Passage for review

= Beginning of Section =

Last week the Data Privacy Act became law, ensuring our personal information isn’t touted around as a market asset, and giving us a little protection from the loss of account and preference information.
Yet there are areas where we have long assumed that privacy is ours where it really is not, with perhaps the top example being our workplace email and any workplace phone that gets assigned to us.
As workplace communication tools these are as open to interrogation and viewing as any letter we send on behalf of our employer, and yet they mimic private communication tools, leading many to move into personal communication.
The results can be shocking, but rarely more so than a case I saw last week, where an individual had used his work email address to sign up for a daily newsletter from an extreme pornography website.
That particular kind of porn is classed as criminal in most countries around the world. As illegal communication it also benefits from no security protocols or protection and is thus a prime vector for computer viruses and worms. The employee had clearly been alarmed last weekend to get additional emails to his company email advising the company’s operating system had become infected, sharing the virus alerts with his IT support to be investigated.

= End of Section =

Your tasks
(1) From the text on workplace email privacy, list each thing it states about the particular kind of pornography in the paragraph starting "That particular kind of porn".
(2) Rewrite the paragraph of the workplace email privacy text that begins "As workplace communication tools" in one shorter sentence, keeping its main facts.
(3) Write the next part of the text on workplace email privacy, picking up after its final sentence.

Record excerpts

= Beginning of Section =

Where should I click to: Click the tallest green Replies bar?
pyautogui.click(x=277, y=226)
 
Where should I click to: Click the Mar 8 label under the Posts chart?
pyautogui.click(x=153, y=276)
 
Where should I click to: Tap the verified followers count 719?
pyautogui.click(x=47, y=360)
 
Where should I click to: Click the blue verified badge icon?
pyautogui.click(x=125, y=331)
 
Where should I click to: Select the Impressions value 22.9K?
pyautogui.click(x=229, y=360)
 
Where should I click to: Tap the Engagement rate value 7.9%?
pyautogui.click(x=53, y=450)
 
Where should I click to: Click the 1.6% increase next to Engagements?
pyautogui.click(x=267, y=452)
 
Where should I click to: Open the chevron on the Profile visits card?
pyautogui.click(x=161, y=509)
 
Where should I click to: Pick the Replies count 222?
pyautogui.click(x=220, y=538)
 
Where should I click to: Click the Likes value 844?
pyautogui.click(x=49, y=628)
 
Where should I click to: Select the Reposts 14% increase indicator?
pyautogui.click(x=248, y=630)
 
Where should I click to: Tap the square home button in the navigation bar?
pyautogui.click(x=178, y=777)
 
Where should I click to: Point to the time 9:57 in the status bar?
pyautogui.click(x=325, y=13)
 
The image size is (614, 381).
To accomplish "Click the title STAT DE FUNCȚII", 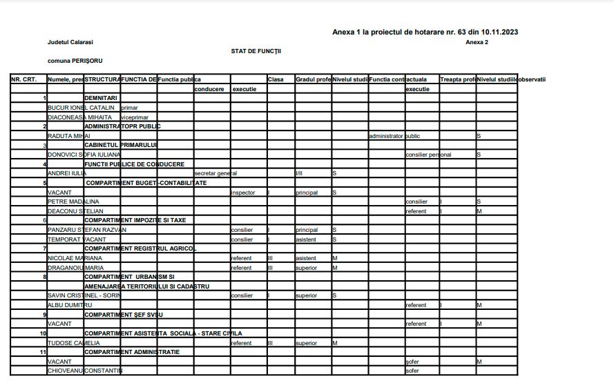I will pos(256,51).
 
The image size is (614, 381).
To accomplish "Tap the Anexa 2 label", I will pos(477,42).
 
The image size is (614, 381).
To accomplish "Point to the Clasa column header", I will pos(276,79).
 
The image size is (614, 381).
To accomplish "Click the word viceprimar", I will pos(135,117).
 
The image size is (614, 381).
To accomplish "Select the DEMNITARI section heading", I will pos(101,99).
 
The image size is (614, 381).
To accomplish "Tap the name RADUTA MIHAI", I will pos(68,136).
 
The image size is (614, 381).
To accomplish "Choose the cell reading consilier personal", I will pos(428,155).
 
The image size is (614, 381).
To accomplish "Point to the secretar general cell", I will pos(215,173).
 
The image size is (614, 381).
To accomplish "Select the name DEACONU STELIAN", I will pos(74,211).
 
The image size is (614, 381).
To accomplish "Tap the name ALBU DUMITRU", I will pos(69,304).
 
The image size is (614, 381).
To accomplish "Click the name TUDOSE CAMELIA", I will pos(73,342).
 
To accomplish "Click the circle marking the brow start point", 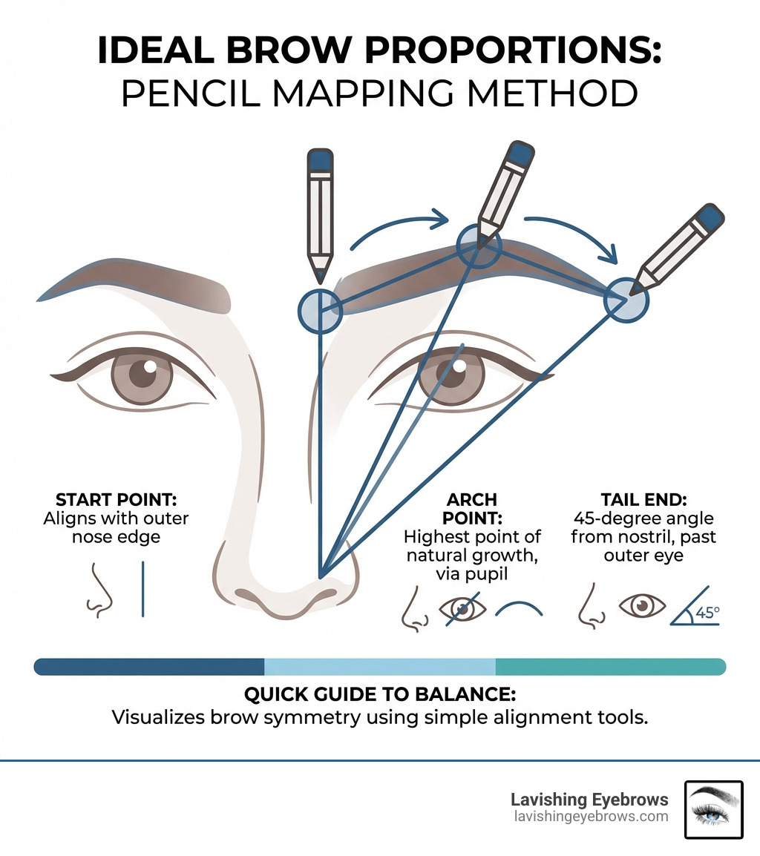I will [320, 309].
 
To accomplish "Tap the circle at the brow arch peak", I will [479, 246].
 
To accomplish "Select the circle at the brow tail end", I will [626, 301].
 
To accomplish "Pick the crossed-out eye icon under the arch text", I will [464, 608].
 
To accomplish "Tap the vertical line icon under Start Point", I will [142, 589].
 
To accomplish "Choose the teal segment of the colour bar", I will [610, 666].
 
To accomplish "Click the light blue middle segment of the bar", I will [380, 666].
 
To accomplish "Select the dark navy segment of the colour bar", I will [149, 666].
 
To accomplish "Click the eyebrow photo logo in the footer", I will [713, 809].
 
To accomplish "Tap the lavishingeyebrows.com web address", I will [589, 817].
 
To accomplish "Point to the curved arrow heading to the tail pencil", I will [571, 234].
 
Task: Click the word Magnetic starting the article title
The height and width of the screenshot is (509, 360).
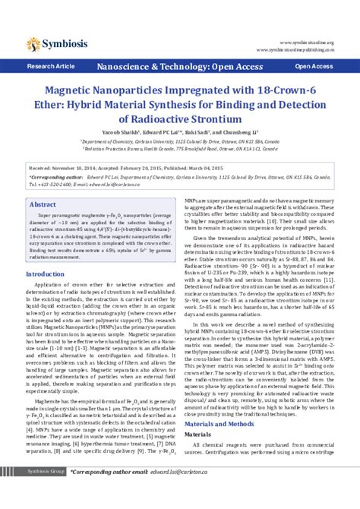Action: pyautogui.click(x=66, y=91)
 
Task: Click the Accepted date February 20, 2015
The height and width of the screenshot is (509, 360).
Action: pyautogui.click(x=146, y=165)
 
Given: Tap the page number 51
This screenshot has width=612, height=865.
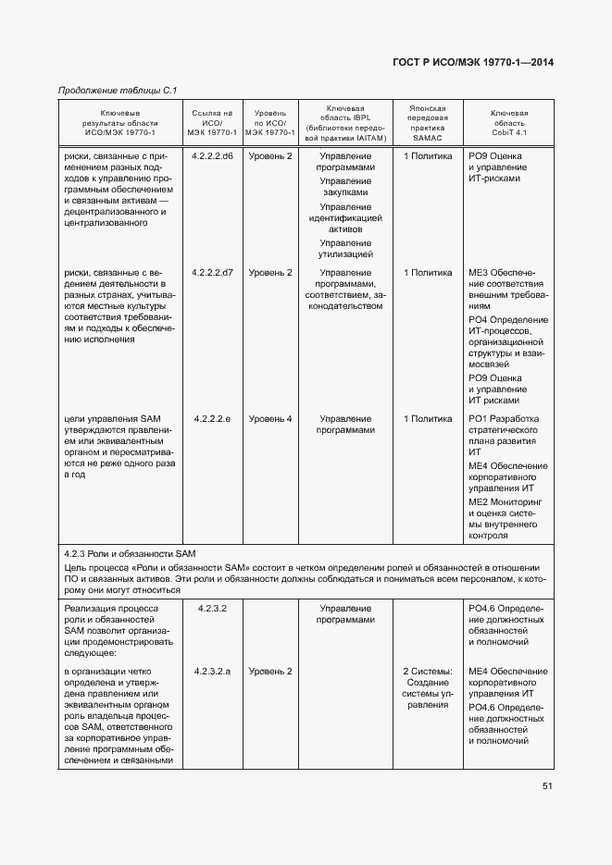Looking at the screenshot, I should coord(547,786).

= End of Section =
= Beginning of Section =

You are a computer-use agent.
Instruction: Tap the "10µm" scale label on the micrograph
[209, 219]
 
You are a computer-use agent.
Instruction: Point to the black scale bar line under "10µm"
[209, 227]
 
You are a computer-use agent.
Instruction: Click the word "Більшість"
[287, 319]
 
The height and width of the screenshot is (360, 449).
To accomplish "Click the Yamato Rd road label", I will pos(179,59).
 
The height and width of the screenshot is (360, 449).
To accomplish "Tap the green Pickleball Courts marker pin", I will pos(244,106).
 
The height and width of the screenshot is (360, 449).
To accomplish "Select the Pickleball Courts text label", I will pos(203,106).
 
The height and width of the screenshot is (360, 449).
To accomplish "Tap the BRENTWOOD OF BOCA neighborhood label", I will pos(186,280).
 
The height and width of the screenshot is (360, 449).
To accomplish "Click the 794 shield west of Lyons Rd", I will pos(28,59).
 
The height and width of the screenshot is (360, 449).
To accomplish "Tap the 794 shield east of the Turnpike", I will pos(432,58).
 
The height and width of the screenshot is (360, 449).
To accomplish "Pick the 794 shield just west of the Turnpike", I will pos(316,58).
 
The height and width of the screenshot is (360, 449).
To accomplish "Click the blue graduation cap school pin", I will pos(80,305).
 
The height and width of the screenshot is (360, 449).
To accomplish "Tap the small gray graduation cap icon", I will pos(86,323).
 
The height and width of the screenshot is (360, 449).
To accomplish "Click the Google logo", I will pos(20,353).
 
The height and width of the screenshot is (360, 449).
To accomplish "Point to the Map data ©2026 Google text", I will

= End of Section =

Numbered responses
(1)
- It is classed as criminal in most countries around the world.
- As illegal communication, it benefits from no security protocols or protection.
- It is a prime vector for computer viruses and worms.

(2) Workplace email and phones can be examined like any letter sent for an employer, but because they look like private tools, many people use them for personal messages.

(3)
However, it was only his then sudden resignation without a handover that prompted his employer to look into his email for social media log ins. Many other IT desks would have looked at his email far sooner, most certainly on the forwarded viral alert. Some just read the staff’s inboxes for sport and for the fun of it, while ever more are monitoring company communications as a matter of compliance.
For the unexpected discovery raised a few difficult questions for that employer: if that newsletter had been found prior to the employee’s resignation, would it have prompted his dismissal? And what is the legal position for the company? If a company finds a member of its staff doing something illegal and chooses to do nothing about it, is the company then doing something illegal, in some way an accessory?
In fact, another relatively recent law for Kenya is the Computer and Cyber Crime Act, and this does cover areas of pornography distribution and of hacking. However, it is often vaguely worded and, as yet, largely untested in courts. Also, there is a large difference between being a recipient, and being the producer of illegal porn.
However, in many jurisdictions, receiving illegal porn is, itself, illegal. And, for sure, no company can afford to have any employee distributing or engaging in cybercrime from its own servers and domain names, pushing companies inexorably towards employee communication monitoring. This has anyway happened more in recent years, as companies have chased breaches. I have personally seen two completely unrelated companies pulling in security experts to deal with very similar breaches, suggesting these are remarkably widespread (for what are the chances of me seeing a nearly identical situation twice unless it is actually happening frequently).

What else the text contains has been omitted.